I held her gaze. “You’ll be fine. You’ve proven yourself capable, but you need to go back to the pride now, Kerstin. The adventure ends here. It’s time to go home.”
“Without you,” she said almost bitterly.
“The pride was never my home.”
She snatched up one of my fur boots. “When you change back, you’ll be naked. Then what will you do?”
“Find clothes,” I responded with a shrug.
“Where? Growing in the ground?” she snapped.
“I will figure it out.”
Her lips f lattened into a mutinous line. “He’ll kill you.” Her voice shook a little, and she looked at me with such sorrow and regret—like I was already dead and gone from her.
Naked now, I straightened in the biting air, trying not to feel vulnerable as my breasts tightened against the fog’s icy hand. I looked anxiously to the sky, seeking Fell. He was barely visible now.
“I have to trust that he won’t.” I pulled her in for a quick hug. “Go home, Kerstin,” I said urgently into her hair.
Releasing her, I did not spare her another glance. Standing back, I tilted my face to the sky, willing it to happen, urging the change to come over me with a long, steamy exhale.
The familiar pull started in my chest, my flesh tingling. Now it barely even stung when I ripped open and apart, the dragon in me roaring to the surface, erupting, my body bursting in a blinding flash of light.
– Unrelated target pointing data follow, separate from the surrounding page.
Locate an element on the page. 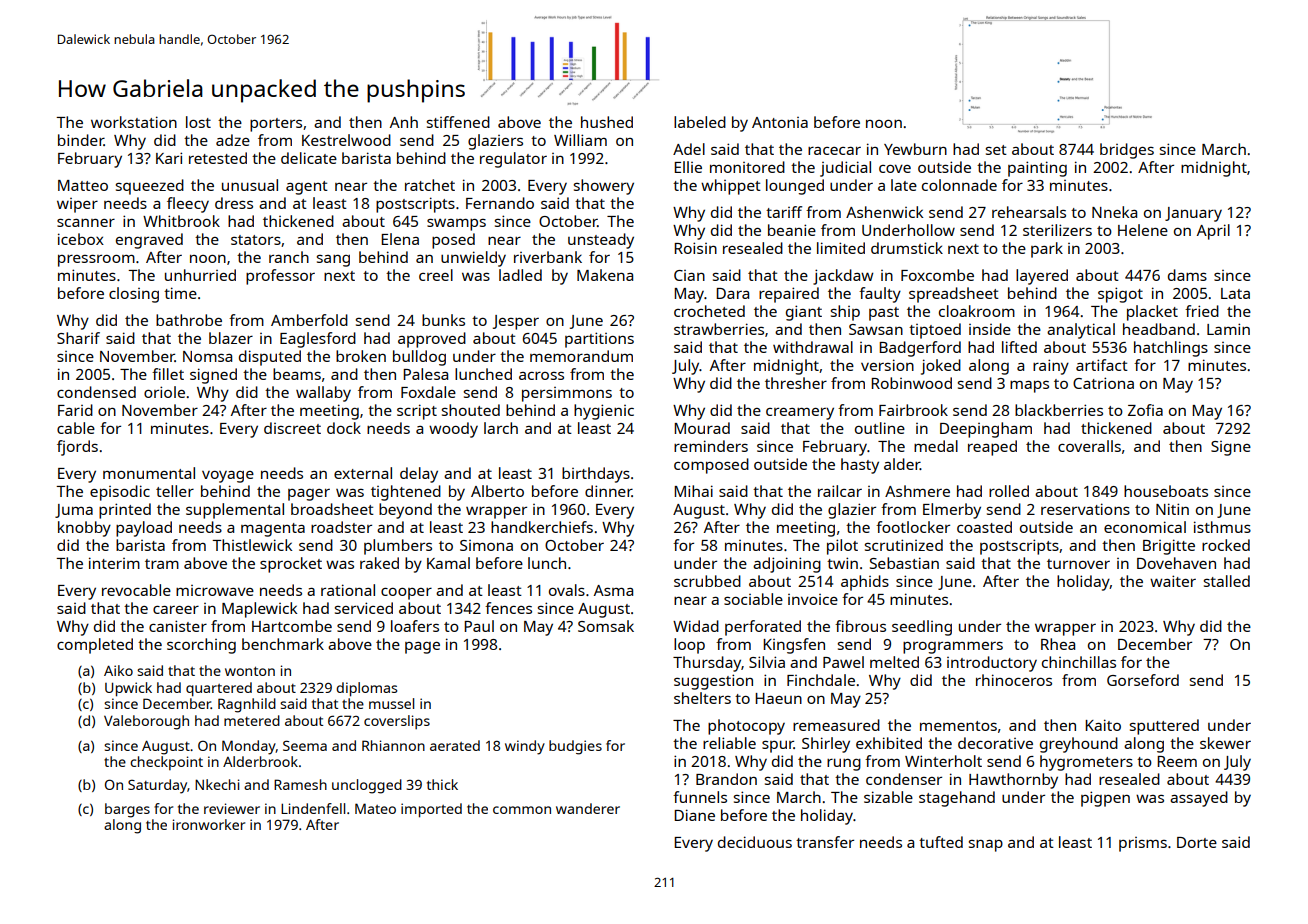 The image size is (1308, 924). Mateo is located at coordinates (375, 808).
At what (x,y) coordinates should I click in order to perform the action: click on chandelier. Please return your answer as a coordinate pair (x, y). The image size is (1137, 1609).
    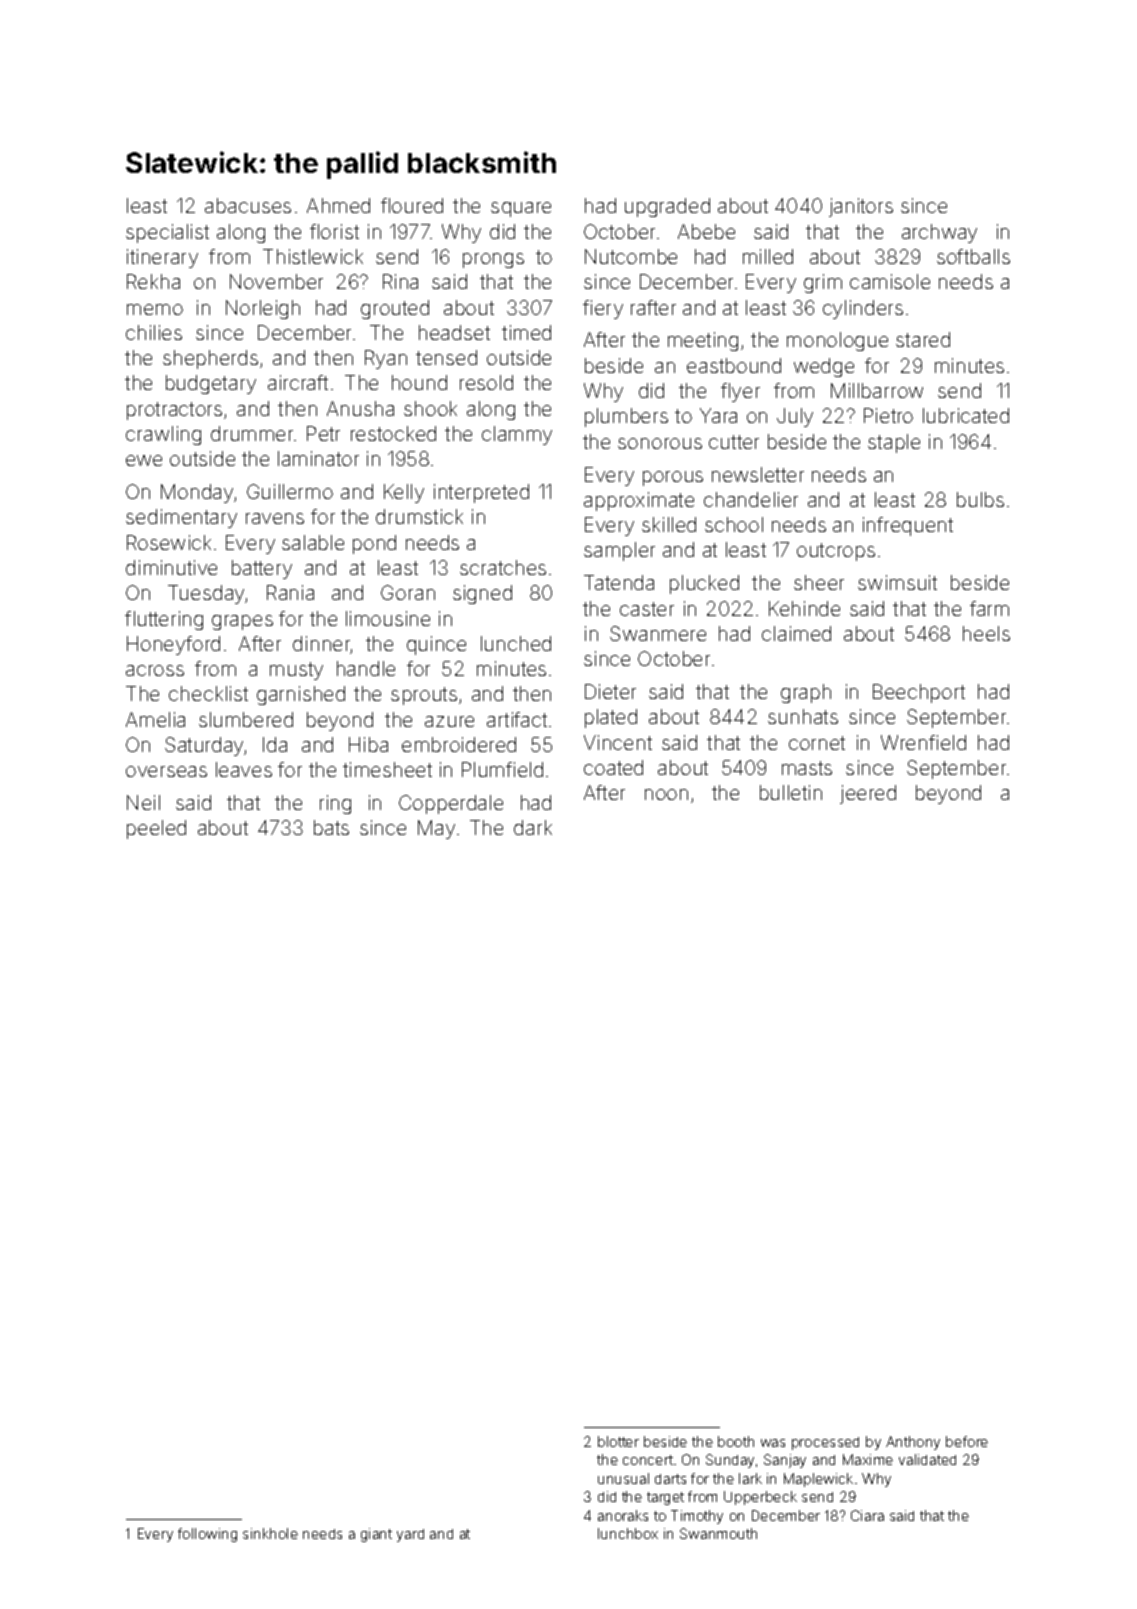
    Looking at the image, I should click on (751, 499).
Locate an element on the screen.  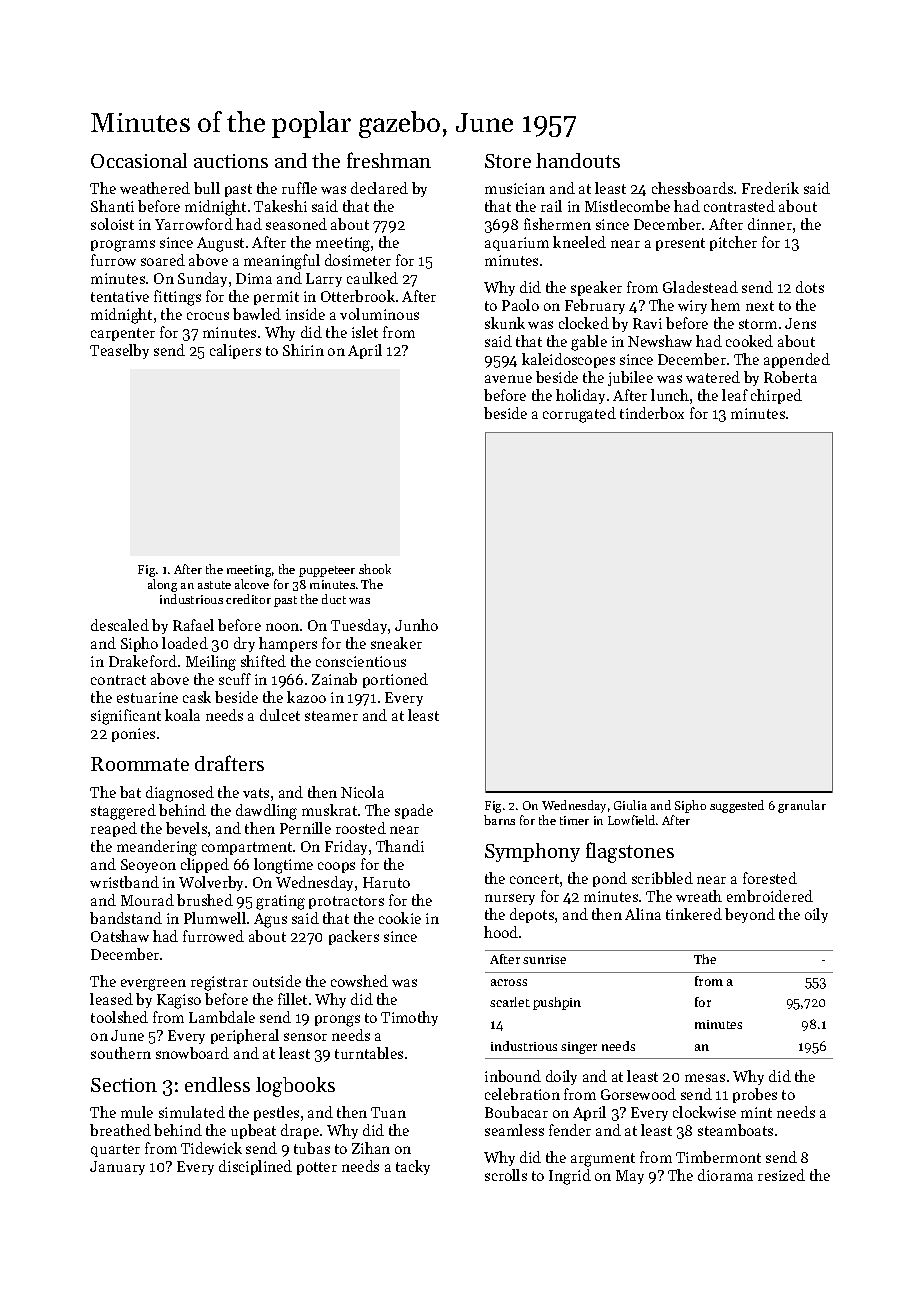
tinkered is located at coordinates (694, 914).
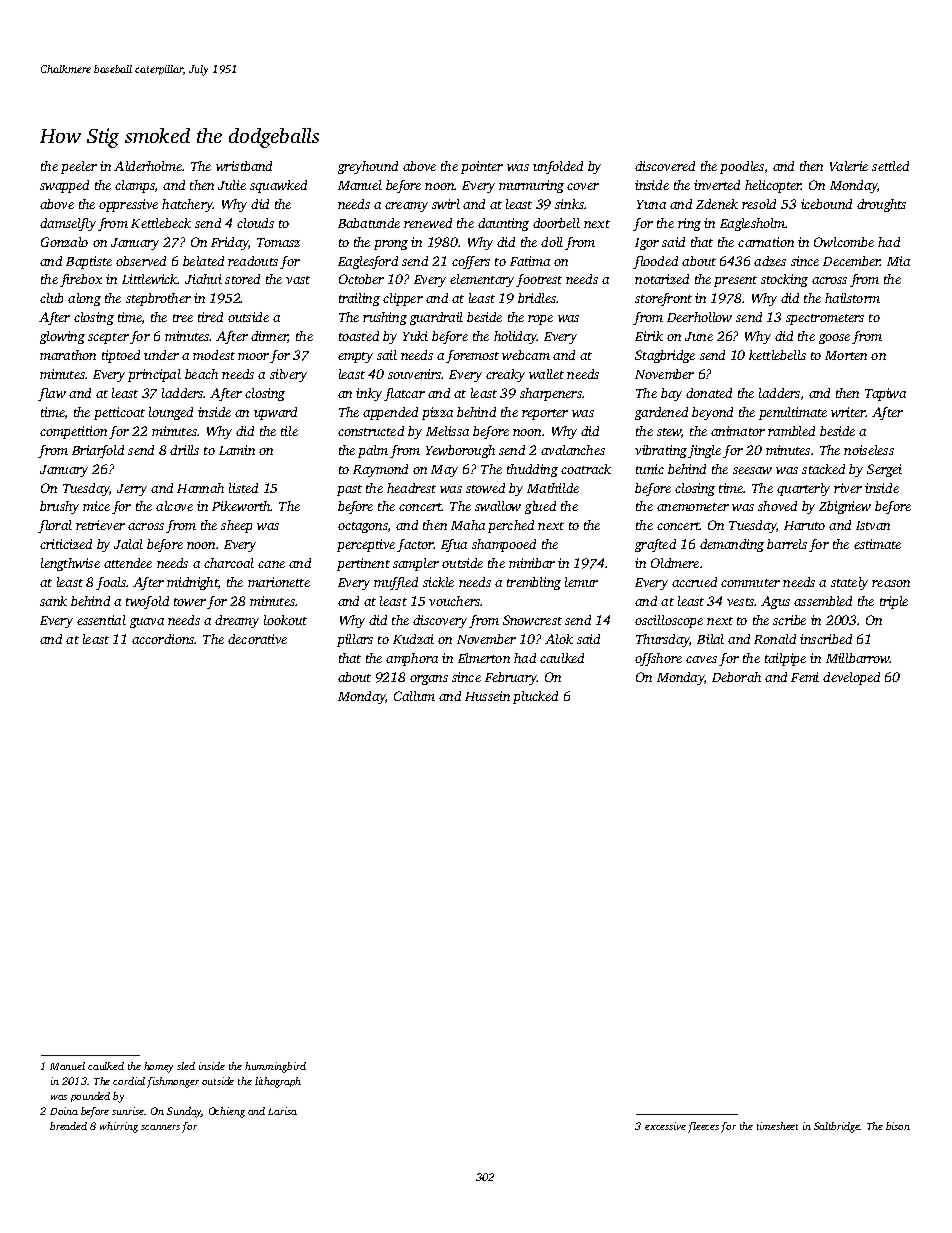 The height and width of the image is (1233, 952). What do you see at coordinates (805, 677) in the image?
I see `Femi` at bounding box center [805, 677].
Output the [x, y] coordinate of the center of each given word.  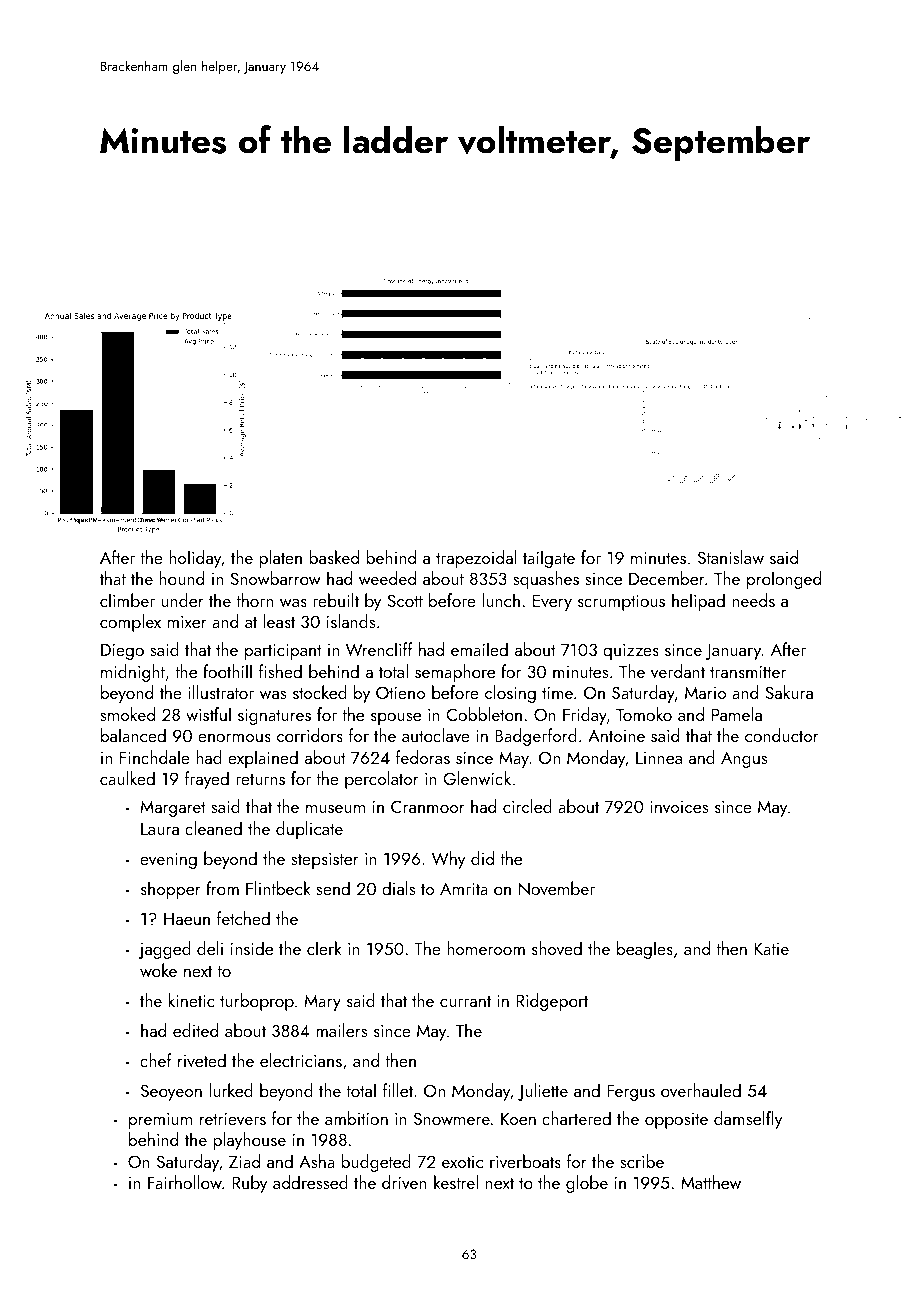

I was off. Up. Winging through the sky, my body winding and twisting on the rushing wind, working fast through the damp air after him, my wings slapping furiously to catch up.
He’d saved me on more than one occasion.
When I was a whipping girl and didn’t even realize I needed saving.
He’d taken my broken spirit and mended it simply by wanting me when he shouldn’t have—when I was the wrong bride forced on him; in the Borg, when Stig had betrayed me.
Fell had turned his back on all he’d been taught to believe. For me. He chose me.
Now it was my turn to choose him. To save him—even if the enemy here was himself.
There!
Through a break in the clouds, I spotted him, his pearlescent wings glinting on the vaporous air.
He must have heard me—or sensed me behind him.
He turned his head to look back, his dragon eyes locking on me, those vertical pupils shuddering dangerously for just a fraction of a second before facing forward again.
With an extra hard push of his wings, he surged ahead, diving into the cloud cover.
He definitely saw me, but just like that, he was out of sight again.
The clouds suddenly thickened, billowing, intensifying around him, around me, in a way that was not the product of nature.
He was doing it. Using his talent. Shading.
He might have been stuck in a hole, unable to train as I had been, unable to hone his skills, but he was doing this thing he’d been born to do—even if he’d spent a lifetime ignorant of that fact.
He might have forgotten himself. He might have forgotten me, but apparently not his dragon self.
This was innate. Stronger than everything else.
His dragon was fully cognizant, aware, alert, and in control.